I am excited to be presenting a dance-infused project in Mile Zero Dance’s Spazio Gallery!

The multi-media installation Chaotic Bodies will be on view in the window gallery until April 8th, so stop by Mile Zero Dance and have a look. (after dark the work takes on a new life!)

If you are in the area, please join us for the Opening Reception for this work at Mile Zero’s Spazio Performativo on Thursday March 8, from 6:30 – 8:00pm, and stay for Dirt Buffet Cabaret, curated by Liam Cody.

Chaotic Bodies is a series of works derived from photographic and video documentation of RUCKUS, a work-in-progress choreographed by Anastasia Maywood, Krista Posnyiuk, and Alison Kause. My goal with Chaotic Bodies is to explore the visual echoes of my engagement with the dancers and the choreography, with their bodies in space, and their responses through movement to the sculptural work I created.

I would like to extend my deep thanks to Anastasia Maywood, Krista Posnyiuk, Alison Kause, Ainsley Hillyard, Kate Stashko, & Alida Kendell for welcoming me into their work on RUCKUS (past & future), and for their generous an insightful feedback as I worked with them to make the ideas specific to their creative process tangible. I am grateful also for their permission to use footage and stills from rehearsals and performances in the presentation of this project at Mile Zero Dance.
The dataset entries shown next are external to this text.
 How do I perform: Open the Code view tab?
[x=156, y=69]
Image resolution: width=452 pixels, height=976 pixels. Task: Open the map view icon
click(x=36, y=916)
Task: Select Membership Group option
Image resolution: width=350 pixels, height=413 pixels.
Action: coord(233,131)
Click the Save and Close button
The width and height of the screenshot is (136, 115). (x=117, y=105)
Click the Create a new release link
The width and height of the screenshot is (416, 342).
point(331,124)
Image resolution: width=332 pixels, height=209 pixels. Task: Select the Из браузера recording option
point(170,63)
Thinking about Bodies & Control

I am looking toward the Opening of Chaotic Bodies this Thursday at Mile Zero Dance – and not surprisingly, I am thinking a great deal about relationship, space, and how our bodies convey information.

What we communicate with gesture and movement is so vital to our understanding – to meaning-making – but also to the way and amount of space we occupy.
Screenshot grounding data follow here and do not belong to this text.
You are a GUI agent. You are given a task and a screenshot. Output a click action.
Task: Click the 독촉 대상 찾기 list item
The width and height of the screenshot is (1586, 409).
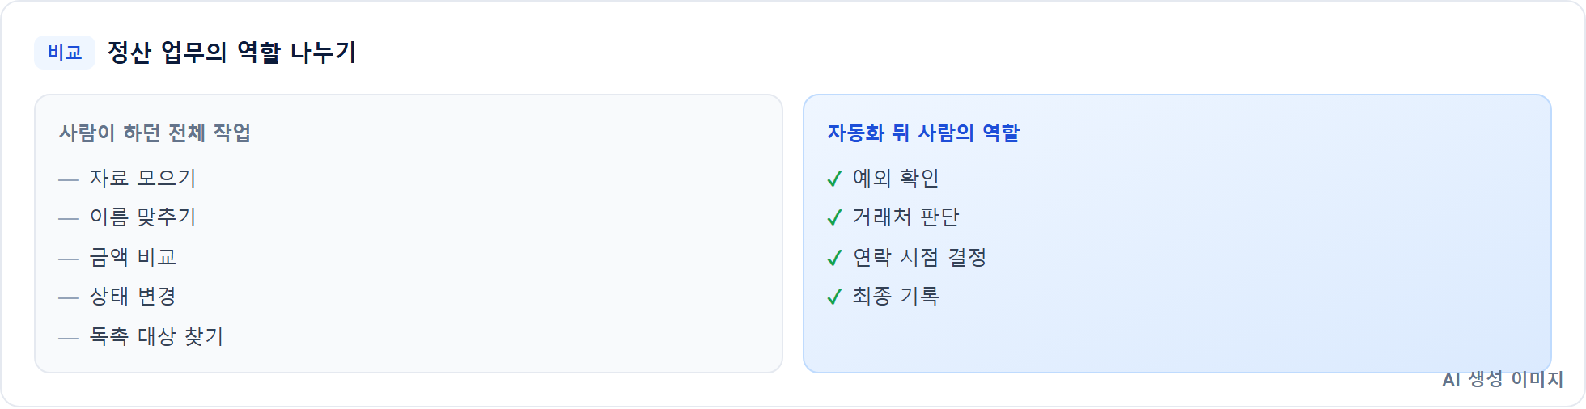(156, 336)
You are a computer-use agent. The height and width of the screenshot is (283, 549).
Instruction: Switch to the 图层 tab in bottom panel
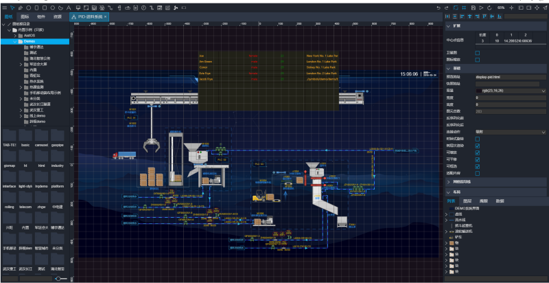tap(467, 201)
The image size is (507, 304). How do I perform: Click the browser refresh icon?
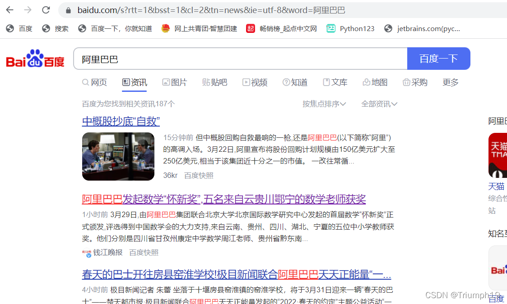click(x=45, y=10)
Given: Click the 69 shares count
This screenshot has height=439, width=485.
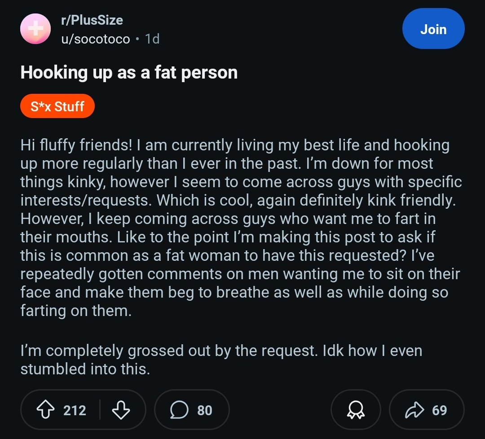Looking at the screenshot, I should 440,410.
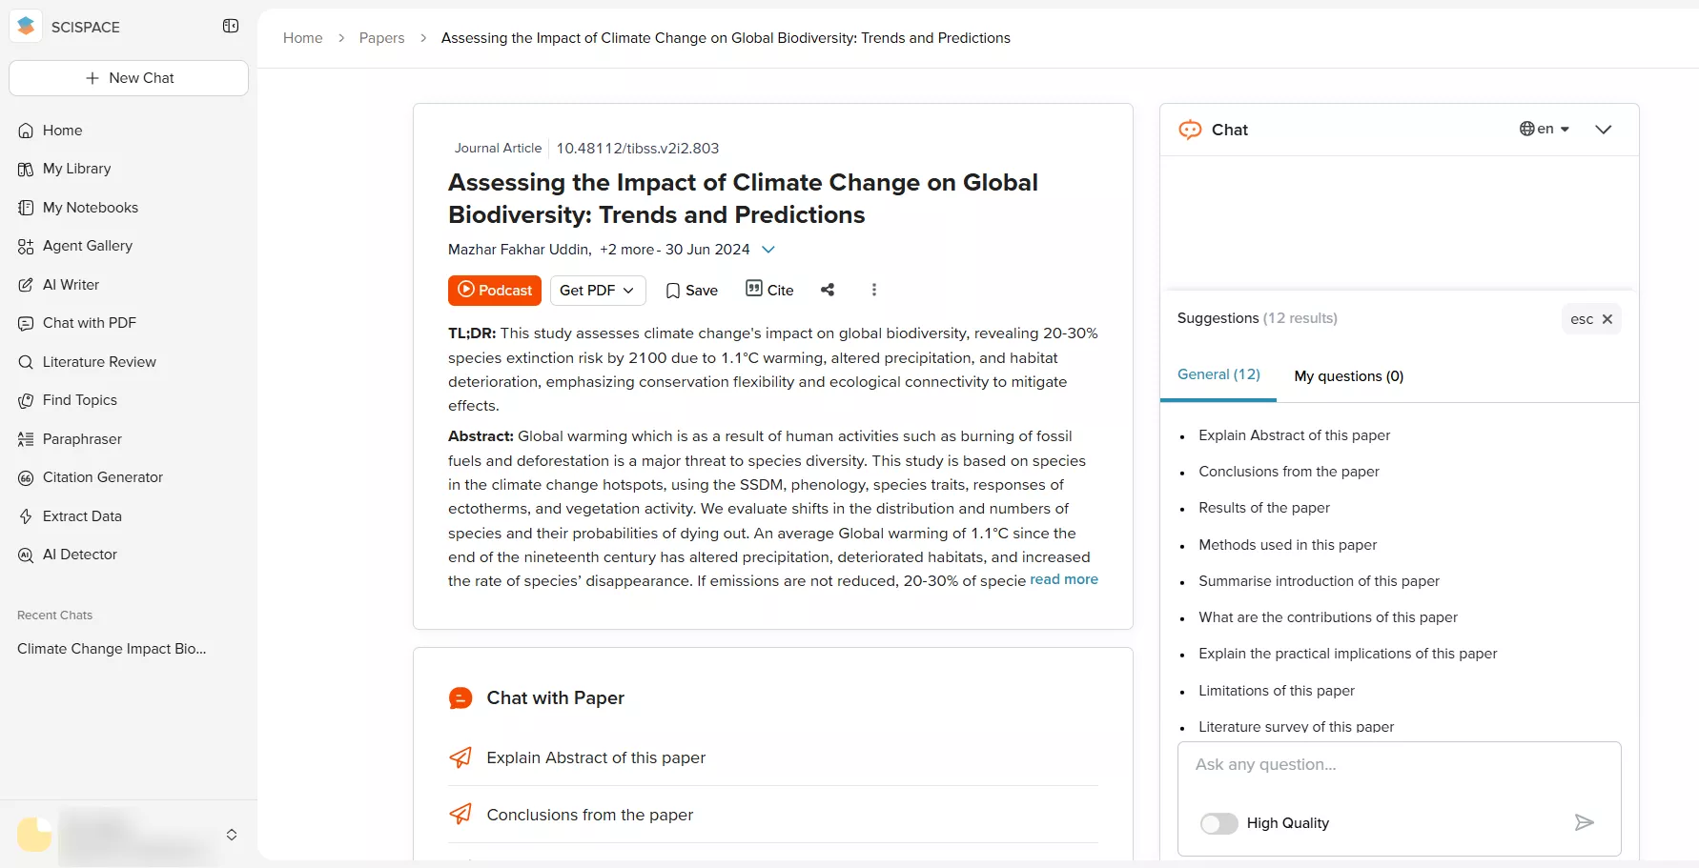The width and height of the screenshot is (1699, 868).
Task: Open the Extract Data tool
Action: [81, 515]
All this to say: one of the things I wanted to consider in the creation of Chaotic Bodies was how bodies communicate ideas of control, balance, containment, connection, release … .

And then I came across the amazing work of artist/metalsmith Jennifer Crupi.

Ornamental Hands: Figure One (Shown worn) sterling silver, 15″ x 8.5″ x 5.5″ Permanent Collection, Renwick Gallery of the Smithsonian American Art Museum ©Jennifer Crupi

So much food for thought here: the controlled gesture. The canonization of particular movements that render them significant, understood as physical language that conveys information through relationship to other, to space.

Power Gesture
aluminum, steel, acrylic, laser print, vellum,
8″ x 8″ x 6″
Power Gesture is an implement that requires the user to assume the authoritative “steepled fingers” gesture. This position exudes confidence and is often used by one who has the upper hand in a situation. Psychologists believe assuming a posture or gesture will make one feel as they would if they did the gesture naturally. So for a confidence boost, Power Gesture is the implement of choice. © Jennifer Crupi

I find the language here telling too. The Power Gesture object requires the user to assume a particular position, as do all of these sculptural objects:  (con)forming to set positions to send a message.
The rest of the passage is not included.